Dieses Problem ergibt sich auch bei größeren Beteiligungen an etablierten Unternehmen im Rahmen von Co-Investitionen. Wichtig ist hier, noch bevor man die Beteiligung eingegangen ist eine klare Regelung zwischen den Investoren unter anderem hinsichtlich Strategie, Führung, Investitionsvorhaben und Exit-Plan vertraglich festzulegen. Hier ist der Einsatz der nötigen Ressourcen zur Prüfung des Vorhabens und Management des Zielunternehmens sowie eine fachliche Expertise unabdingbar für den Investitionserfolg.

Schnell erreichte Diversifizierung

In der Regel sind Anleger über einen einzelnen Private-Equity-Fonds nach dessen Investitionsperiode in acht bis zwölf Beteiligungsunternehmen investiert. Die Diversifizierung ist also wesentlich besser, zumal erfahrene Private-Equity-Fondsmanager die Auswahl, die Feinprüfung und das Management der Beteiligungsunternehmen leisten.

Allerdings beträgt die Mindestkapitalzusage seitens des Investors für jede Fondsinvestition je nach Fondsgröße in etwa 3 bis 10 Millionen Euro oder US-Dollar. Außerdem weiß der Anleger anfänglich nicht, in welche Unternehmen der Fondsmanager investieren wird. Das Investment hat also einen Blind-Pool-Charakter.

Und: Es fallen beim Fondsmanager während des Fondslebens von zehn bis zwölf Jahren jährliche oder projektbezogene Gebühren an. Das können Management-, Transaktions- oder Monitoring-Gebühren sein sowie eine Gewinnbeteiligung auf Fondebene oder eine transaktionsbezogen Beteiligung sein (Carried Interest).

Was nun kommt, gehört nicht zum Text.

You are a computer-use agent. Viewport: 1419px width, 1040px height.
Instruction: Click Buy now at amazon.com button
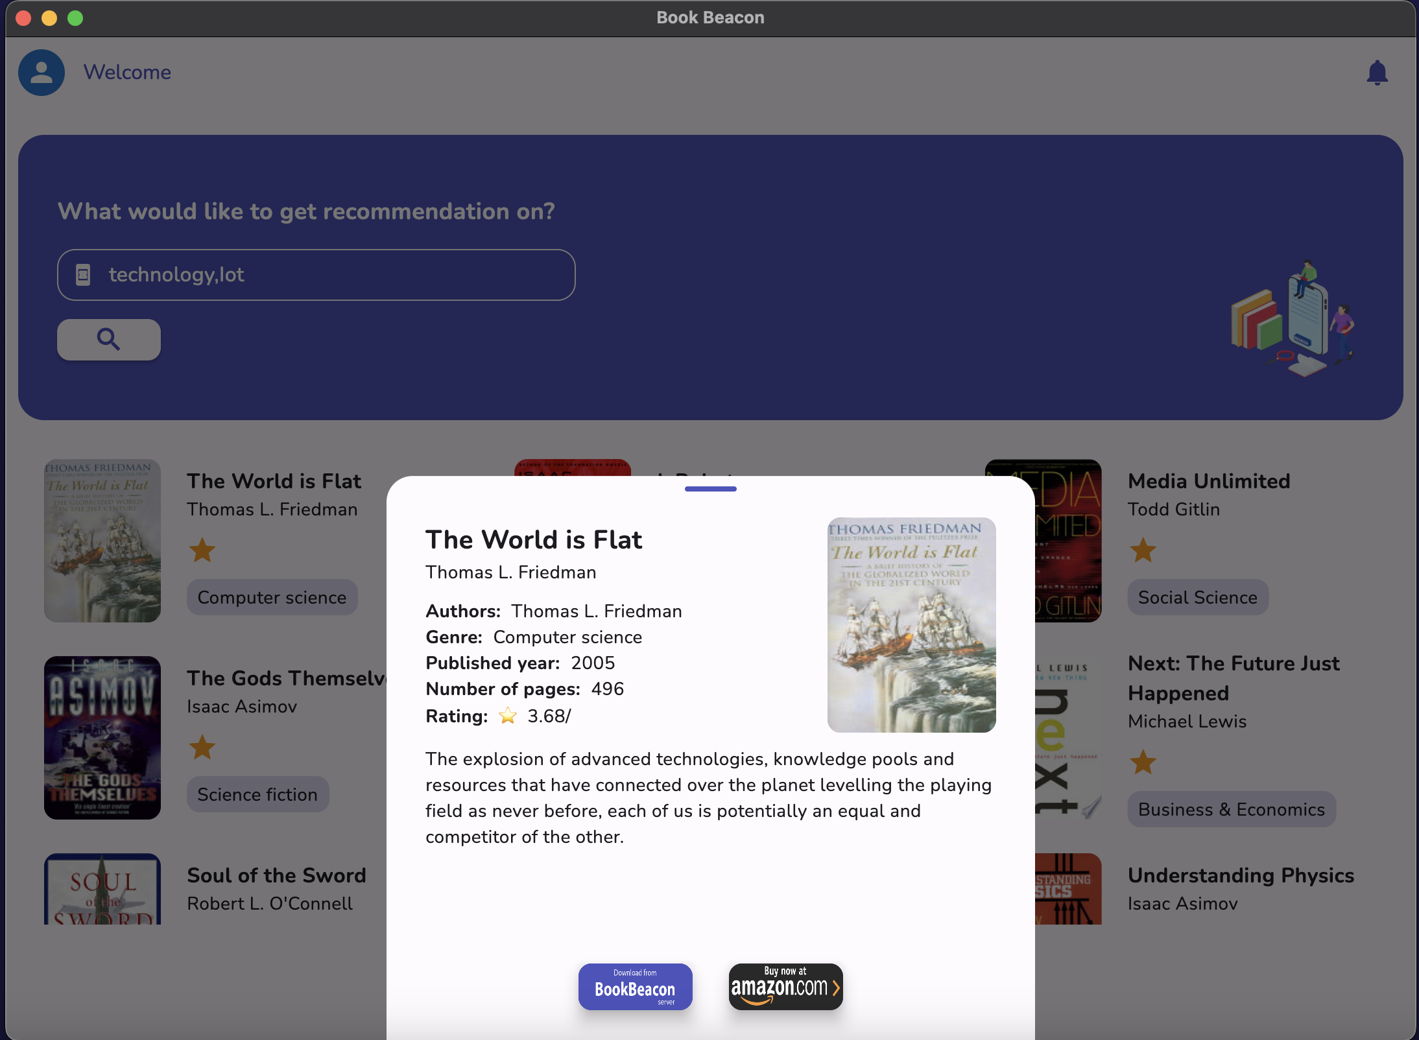click(785, 986)

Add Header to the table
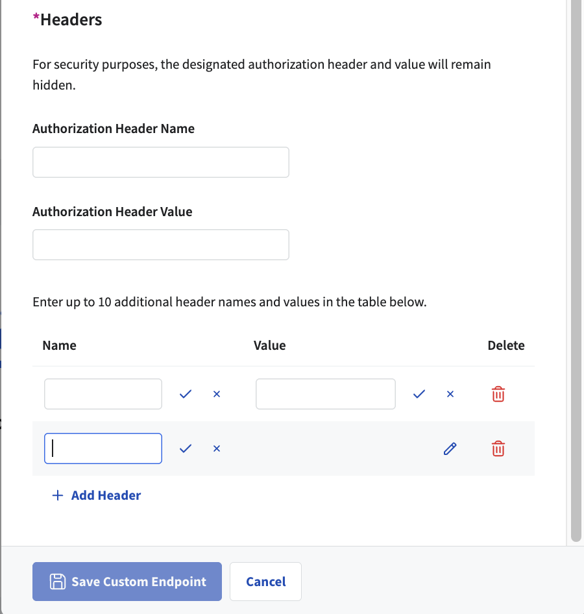(96, 495)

Da die Renditenspanne zwischen den besten Fondsmanagern und den übrigen Managern beachtlich ist, ist die Auswahl der qualitativ besten Fondsmanager ausschlaggebend für den Gesamterfolg. Dies setzt beim Investor sehr gute Marktkenntnisse und einen sehr guten Netzwerkzugang voraus.

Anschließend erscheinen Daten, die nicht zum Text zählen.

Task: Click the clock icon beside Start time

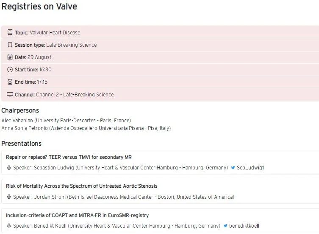Action: click(10, 70)
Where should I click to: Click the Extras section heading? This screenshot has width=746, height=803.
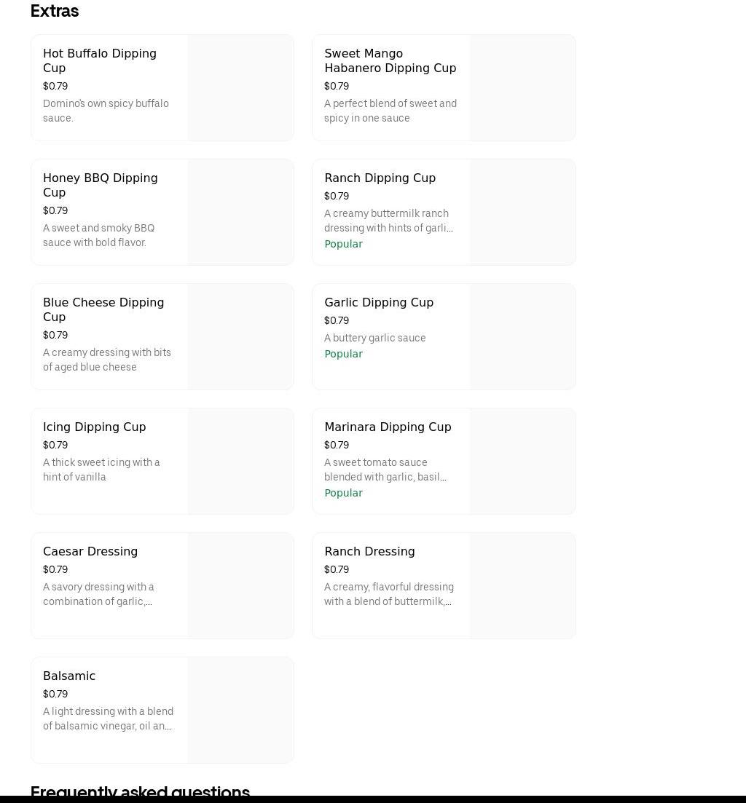coord(55,11)
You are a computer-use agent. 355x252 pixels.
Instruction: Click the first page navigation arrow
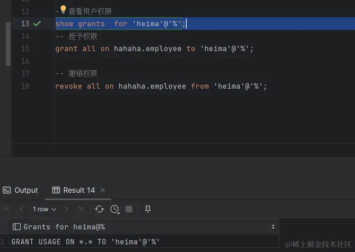pyautogui.click(x=7, y=209)
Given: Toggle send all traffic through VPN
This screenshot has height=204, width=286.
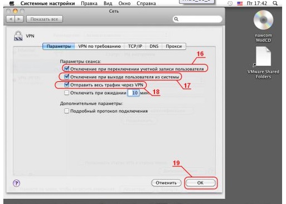Looking at the screenshot, I should click(66, 85).
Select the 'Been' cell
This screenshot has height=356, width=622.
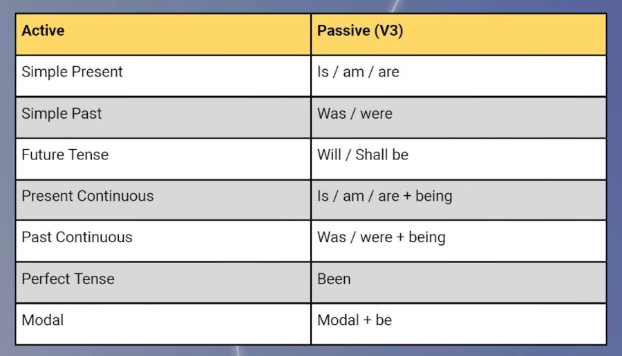pos(458,282)
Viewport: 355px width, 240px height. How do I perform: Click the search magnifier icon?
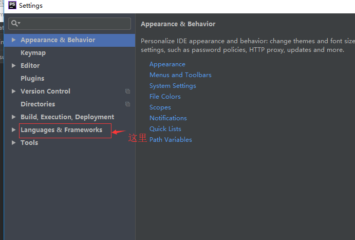click(15, 23)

Optimal ist der Aufbau eines Portfolios von zehn bis zwölf Private-Equity-Fonds. Dann ist die Diversifizierung und Risikostreuung über Anlageregionen, Sektoren oder Investmentstile in der Regel ausreichend erfüllt – beispielsweise USA, Europa, Asien, Buyouts, Wachstumsfinanzierungen, Venture Capital, Primary, Sekundär- oder Co-Investments.

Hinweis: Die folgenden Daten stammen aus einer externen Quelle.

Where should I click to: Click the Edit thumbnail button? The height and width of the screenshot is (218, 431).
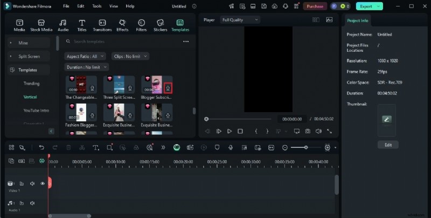point(388,145)
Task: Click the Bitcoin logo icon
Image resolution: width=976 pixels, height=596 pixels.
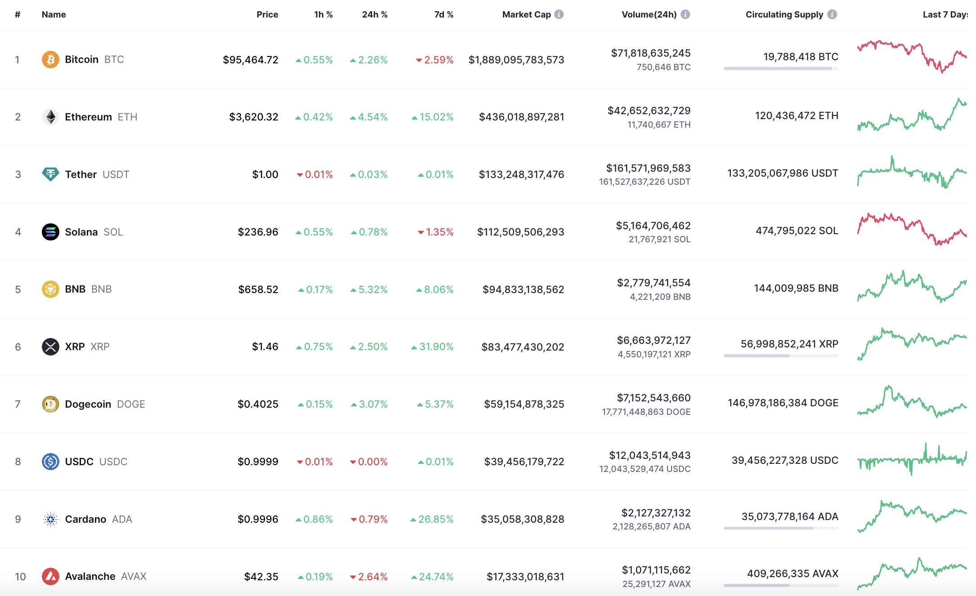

Indirekt investieren Anleger über die zehn bis zwölf Fonds in etwa 100 bis 150 Unternehmen. Allerdings müssten Investoren 30 bis 60 Millionen Euro/US-Dollar in die Hand nehmen, was nur wenige größere Vermögensträger wie sehr große Family Offices, Pensionskassen, Versorgungswerke und Lebensversicherungen leisten können.